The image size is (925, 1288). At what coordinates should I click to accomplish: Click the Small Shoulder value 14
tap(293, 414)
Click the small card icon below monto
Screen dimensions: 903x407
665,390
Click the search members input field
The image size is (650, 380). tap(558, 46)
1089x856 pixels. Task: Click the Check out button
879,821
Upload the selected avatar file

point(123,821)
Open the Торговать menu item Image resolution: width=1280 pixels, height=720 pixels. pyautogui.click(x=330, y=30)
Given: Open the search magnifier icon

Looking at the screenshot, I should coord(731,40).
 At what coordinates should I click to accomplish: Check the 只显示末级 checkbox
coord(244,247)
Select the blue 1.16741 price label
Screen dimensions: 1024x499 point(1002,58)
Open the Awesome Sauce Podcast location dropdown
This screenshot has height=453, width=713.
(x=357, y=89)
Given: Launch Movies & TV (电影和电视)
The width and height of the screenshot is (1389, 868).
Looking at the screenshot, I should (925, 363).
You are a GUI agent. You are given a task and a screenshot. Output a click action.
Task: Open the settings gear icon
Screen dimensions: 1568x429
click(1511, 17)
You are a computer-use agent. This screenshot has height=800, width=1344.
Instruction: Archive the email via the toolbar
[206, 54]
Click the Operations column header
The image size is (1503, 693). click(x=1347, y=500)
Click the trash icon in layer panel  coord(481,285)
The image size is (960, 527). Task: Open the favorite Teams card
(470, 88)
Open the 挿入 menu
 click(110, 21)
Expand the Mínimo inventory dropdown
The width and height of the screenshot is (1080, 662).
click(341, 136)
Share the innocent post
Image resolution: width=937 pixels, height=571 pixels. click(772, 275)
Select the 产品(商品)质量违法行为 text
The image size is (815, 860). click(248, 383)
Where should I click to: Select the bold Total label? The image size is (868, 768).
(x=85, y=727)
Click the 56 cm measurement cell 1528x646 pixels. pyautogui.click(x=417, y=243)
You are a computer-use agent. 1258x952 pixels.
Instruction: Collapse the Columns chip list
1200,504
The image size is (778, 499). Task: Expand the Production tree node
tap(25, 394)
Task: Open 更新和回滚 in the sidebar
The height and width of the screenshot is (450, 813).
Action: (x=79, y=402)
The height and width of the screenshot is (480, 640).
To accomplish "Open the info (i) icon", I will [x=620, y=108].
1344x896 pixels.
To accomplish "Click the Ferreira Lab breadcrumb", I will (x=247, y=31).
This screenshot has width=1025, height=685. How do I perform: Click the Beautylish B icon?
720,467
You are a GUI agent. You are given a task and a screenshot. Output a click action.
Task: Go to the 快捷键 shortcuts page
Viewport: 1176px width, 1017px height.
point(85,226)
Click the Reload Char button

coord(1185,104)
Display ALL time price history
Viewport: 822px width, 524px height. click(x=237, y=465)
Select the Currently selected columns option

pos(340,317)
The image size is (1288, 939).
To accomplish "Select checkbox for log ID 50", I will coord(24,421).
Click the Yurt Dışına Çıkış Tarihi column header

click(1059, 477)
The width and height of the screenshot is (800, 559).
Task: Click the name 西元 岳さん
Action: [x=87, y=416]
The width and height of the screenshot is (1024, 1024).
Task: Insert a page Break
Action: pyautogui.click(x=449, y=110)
:::
Work item:
Each line of the listing that contains the word "agent" must be copied.

Response to the task:
You are a GUI agent. You are given a task and a screenshot. Output a click action.
You are a computer-use agent. This screenshot has height=800, width=1344.
You are a computer-use agent. 1258x952 pixels.
You are a GUI agent. You are given a task and a screenshot. Output a click action.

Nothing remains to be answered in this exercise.